The differences between Wrong Turn of olde and this reboot are stark, from being thirty whole minutes longer, there are no mutant inbred cannibals (see that Laughter Line – original writer McElroy’s sassy swipe at what’s been done to his vision?) and this steps as far as it can from being a backwoods slasher film, rejigging the entire franchise concept. Rustic traps do continue to feature for fans of inventive squishings and there are some spine tingling scenes involving the disguises used by the forest dwellers.

Good performances from Vega, Sage, and Modine pretty much compensate for all of the ropey amateur-hour acting of the interim sequels.
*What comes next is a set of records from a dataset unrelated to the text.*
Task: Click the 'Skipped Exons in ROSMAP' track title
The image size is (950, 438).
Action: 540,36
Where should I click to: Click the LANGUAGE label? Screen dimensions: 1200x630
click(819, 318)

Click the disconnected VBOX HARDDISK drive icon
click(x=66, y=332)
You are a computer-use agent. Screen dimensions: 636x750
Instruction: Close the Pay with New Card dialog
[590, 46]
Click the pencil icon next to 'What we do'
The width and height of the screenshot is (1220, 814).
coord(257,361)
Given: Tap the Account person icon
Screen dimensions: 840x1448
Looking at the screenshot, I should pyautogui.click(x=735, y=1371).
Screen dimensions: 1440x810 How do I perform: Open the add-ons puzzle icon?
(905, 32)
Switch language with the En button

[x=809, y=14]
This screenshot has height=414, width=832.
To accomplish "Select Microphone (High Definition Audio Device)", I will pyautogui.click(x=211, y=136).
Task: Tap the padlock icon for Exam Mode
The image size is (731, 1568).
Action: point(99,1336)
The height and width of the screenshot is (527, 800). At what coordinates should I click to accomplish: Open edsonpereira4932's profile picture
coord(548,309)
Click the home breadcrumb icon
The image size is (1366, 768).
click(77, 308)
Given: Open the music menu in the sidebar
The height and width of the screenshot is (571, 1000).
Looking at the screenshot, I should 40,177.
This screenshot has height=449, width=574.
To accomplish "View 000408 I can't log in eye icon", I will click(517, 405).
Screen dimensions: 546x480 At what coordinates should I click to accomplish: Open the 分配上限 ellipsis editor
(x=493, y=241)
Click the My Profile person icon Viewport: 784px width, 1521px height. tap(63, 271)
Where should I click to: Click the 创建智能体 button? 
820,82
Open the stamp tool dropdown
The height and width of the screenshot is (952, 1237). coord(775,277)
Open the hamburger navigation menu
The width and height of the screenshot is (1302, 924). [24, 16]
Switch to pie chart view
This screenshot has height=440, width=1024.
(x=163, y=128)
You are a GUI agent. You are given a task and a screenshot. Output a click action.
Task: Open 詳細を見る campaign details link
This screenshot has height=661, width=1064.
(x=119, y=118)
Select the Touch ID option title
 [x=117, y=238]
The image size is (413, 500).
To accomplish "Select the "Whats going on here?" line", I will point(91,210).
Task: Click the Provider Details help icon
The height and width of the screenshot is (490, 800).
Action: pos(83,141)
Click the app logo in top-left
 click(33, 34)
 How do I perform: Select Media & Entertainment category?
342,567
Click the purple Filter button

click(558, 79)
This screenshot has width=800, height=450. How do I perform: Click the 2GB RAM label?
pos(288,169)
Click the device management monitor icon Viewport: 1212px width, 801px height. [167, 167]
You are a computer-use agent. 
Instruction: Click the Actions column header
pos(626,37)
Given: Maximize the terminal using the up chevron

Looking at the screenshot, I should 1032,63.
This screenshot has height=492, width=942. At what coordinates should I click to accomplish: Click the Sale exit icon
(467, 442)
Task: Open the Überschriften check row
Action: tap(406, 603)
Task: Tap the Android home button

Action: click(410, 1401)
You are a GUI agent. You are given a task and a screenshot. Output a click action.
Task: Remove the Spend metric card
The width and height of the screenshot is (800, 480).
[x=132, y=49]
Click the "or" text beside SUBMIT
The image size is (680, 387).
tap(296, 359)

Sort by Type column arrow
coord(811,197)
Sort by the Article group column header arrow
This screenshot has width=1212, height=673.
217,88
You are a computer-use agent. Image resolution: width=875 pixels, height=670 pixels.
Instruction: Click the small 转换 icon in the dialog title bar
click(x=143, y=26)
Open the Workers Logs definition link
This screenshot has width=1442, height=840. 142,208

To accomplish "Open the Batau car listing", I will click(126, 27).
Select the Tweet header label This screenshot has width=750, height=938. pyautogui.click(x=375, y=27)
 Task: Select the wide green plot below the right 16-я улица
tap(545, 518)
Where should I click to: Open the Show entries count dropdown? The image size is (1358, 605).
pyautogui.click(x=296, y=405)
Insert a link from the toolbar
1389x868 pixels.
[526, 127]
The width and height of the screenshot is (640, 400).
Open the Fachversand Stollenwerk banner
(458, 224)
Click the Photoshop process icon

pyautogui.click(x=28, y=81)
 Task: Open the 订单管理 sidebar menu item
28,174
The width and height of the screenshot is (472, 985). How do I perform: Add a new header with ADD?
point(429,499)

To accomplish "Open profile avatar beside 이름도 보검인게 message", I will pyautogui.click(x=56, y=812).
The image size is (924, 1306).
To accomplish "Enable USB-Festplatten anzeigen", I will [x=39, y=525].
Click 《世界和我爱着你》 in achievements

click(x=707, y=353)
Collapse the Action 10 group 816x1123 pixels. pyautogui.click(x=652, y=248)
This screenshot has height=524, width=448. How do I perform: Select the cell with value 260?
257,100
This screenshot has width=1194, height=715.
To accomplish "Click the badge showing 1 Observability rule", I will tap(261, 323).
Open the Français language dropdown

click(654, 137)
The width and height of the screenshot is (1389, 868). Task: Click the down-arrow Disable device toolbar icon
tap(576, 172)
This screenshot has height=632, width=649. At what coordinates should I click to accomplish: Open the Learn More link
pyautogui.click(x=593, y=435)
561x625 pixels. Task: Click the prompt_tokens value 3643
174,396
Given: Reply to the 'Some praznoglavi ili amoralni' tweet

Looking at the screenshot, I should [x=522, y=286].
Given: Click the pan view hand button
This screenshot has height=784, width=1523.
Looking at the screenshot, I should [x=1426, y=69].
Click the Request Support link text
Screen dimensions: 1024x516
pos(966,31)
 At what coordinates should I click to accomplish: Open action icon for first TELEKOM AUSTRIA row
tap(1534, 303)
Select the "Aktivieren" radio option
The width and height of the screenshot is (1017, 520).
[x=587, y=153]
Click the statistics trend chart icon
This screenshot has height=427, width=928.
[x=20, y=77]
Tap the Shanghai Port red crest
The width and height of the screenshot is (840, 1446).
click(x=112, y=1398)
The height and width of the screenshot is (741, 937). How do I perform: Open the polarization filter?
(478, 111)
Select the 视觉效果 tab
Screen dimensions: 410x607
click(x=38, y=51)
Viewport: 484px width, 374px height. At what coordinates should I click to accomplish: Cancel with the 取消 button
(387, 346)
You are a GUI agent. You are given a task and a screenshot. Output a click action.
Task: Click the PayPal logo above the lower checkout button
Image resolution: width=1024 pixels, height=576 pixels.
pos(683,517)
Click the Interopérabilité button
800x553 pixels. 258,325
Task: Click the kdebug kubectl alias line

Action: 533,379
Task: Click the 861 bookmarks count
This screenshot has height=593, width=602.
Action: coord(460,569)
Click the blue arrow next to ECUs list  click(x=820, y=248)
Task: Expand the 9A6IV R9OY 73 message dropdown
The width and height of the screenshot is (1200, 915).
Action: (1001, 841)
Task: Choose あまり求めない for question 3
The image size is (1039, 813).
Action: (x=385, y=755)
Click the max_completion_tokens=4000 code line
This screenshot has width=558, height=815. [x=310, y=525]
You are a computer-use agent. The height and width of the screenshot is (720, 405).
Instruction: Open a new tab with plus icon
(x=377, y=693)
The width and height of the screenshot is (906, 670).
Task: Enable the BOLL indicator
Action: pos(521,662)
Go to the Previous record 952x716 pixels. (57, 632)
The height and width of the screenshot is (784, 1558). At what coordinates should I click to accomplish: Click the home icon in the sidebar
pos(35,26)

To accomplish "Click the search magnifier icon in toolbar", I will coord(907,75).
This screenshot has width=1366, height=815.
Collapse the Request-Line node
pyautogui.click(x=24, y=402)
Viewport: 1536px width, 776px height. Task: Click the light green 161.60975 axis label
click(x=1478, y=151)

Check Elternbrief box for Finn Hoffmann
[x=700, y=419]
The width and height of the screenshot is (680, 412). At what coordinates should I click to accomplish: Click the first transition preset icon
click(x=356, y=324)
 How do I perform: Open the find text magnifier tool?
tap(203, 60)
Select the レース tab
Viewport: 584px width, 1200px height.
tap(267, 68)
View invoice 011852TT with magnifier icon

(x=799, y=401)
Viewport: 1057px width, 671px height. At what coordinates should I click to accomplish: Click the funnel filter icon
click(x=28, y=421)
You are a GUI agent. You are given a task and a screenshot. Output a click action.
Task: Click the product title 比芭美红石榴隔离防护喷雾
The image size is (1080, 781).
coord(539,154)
However, the crowded supporting cast means that most of the others fade into the background: Two of the hikers are a gay couple (male for a refreshing alternate to the repetitive girl-on-girl stuff from Wrong Turn 4), but do little other than hold hands a couple of times before being summarily killed off; the others amount to little more than angry guy, quippy girl, and ideal boyfriend.

wrong turn 2021

An interesting premise with some nice ideas about societies that could’ve used a little more exploration. Will future instalments follow on with THE FOUNDATION or can we expect the ever-rubbery-masked trio of people-eaters to return?

Blurbs-of-interest: Bill Sage was also in Fender Bender. Writer McElroy scribed Halloween 4.

Farmville gone wild

the redwood massacre 2014

THE REDWOOD MASSACRE

3 Stars  2014/18/83m

“Evil doesn’t die easily.”

Director/Writer: David Ryan Keith / Cast: Lisa Cameron, Lisa Livingstone, Mark Wood, Rebecca Wilkie, Adam Coutts, Lee Hutcheon.

Body Count: 21-ish

Laughter Lines: “Maybe we took a wrong turn or something?”


It feels like the last ten slasher films I saw all started with a girl stumbling through the woods at night accosted by a hulking killer. Admittedly I roll my eyes, wondering if we’re also heading for some girl-on-girl and asshole characters.

Twenty years ago – never 19, never 21 – a farmer heard a voice from his scarecrow telling him to chop up his family. He listened, then offed himself. We don’t learn his name, but I don’t think it was Marz. Legend has it that his son, one of the victims, still haunts the Scottish woodland around the area. Why? Dunno. How? Shrug. I’m not sure it was ever explained. Either way, each anniversary attracts hordes of teens to the remote area for ‘the party of the year’.

the redwood massacre 2014

This time, gal-pals Pamela and Jessica rock up for a camping weekend with the latter’s ex, Mark, and his high-maintenance girlfriend Kirsty. Their other friend Bruce is supposed to come too but fails to show up. Hmm… After a few other schmucks are sliced and diced by the scarecrow-masked wacko, Pamela and Kirsty awake to find their friends absent, their phones unable to find signal, and so set out to find them, which leads them to the abandoned Redwood Farm, scene of the murders.

the redwood massacre 2014

Campers are axed, hacked, sickled, and have the old hand-pulls-out-insides gag happen to them. The Redwood Massacre revels in its sticky bloodletting a wee bit too much, allowing other considerations to slide somewhat. One character appears with a whole backstory, but is never allotted a name, claiming to be out for a revenge for the death of his daughter, then when the killer arrives tells him he’s not afraid to die and so…just does.

the redwood massacre 2014

Cliched dialogue and characters who pretty much hang around waiting to die (check out the flashback moment where the girl just lies in place despite having several seconds in which she could flee) are at least buoyed by a good score, sharp and impressive photography, and an almost Wolf Creeky sense of being lost beyond help once we’re down to the last respiring individual, all of which gives the film a fair leg-up from its shortfalls. It’s also Scottish, which means it’s full of sexy accents.

A sequel featuring Danielle Harris (!) followed in 2020.